**Material provided**

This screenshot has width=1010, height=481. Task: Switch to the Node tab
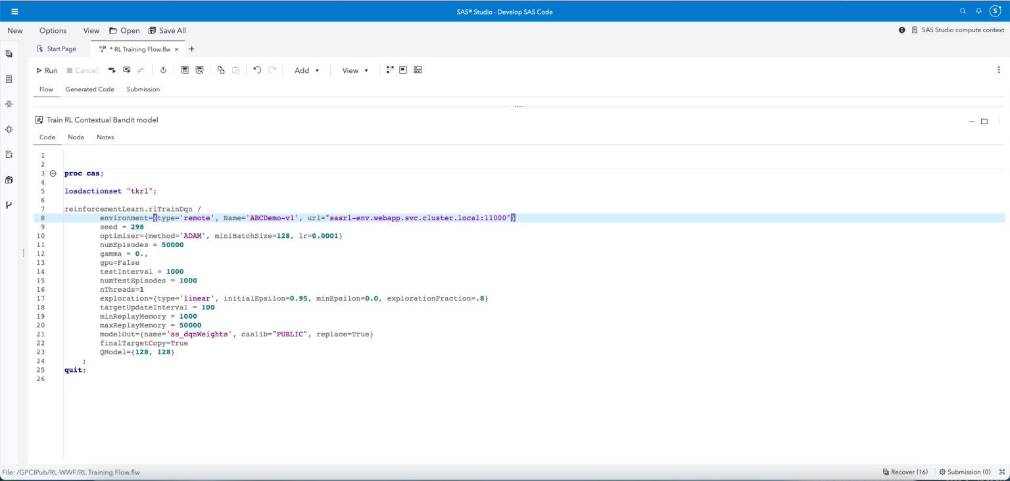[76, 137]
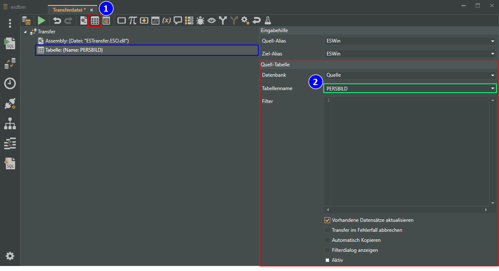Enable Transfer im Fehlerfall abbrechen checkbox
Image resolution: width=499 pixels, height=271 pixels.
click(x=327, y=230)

* * *

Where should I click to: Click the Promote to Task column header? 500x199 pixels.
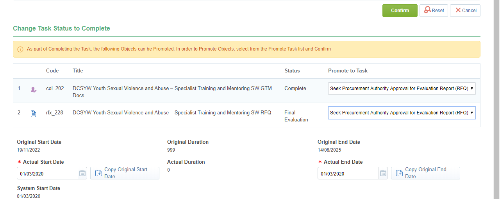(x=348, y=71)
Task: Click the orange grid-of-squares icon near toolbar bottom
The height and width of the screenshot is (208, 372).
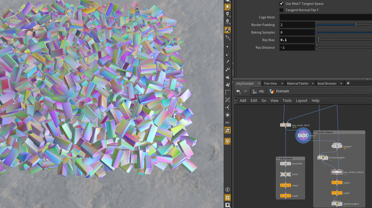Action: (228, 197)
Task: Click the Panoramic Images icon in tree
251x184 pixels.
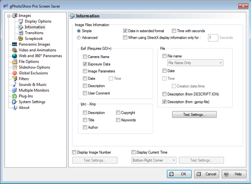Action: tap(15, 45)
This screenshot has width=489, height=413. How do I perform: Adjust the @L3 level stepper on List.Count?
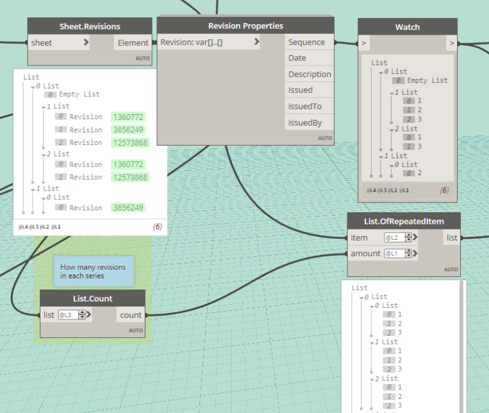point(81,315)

**Exercise brief**
Search the entries for the word "icon" and copy every line that holds it.

**Result of this task**
Task: Click the orange grid-of-squares icon near toolbar bottom
Task: Click the Panoramic Images icon in tree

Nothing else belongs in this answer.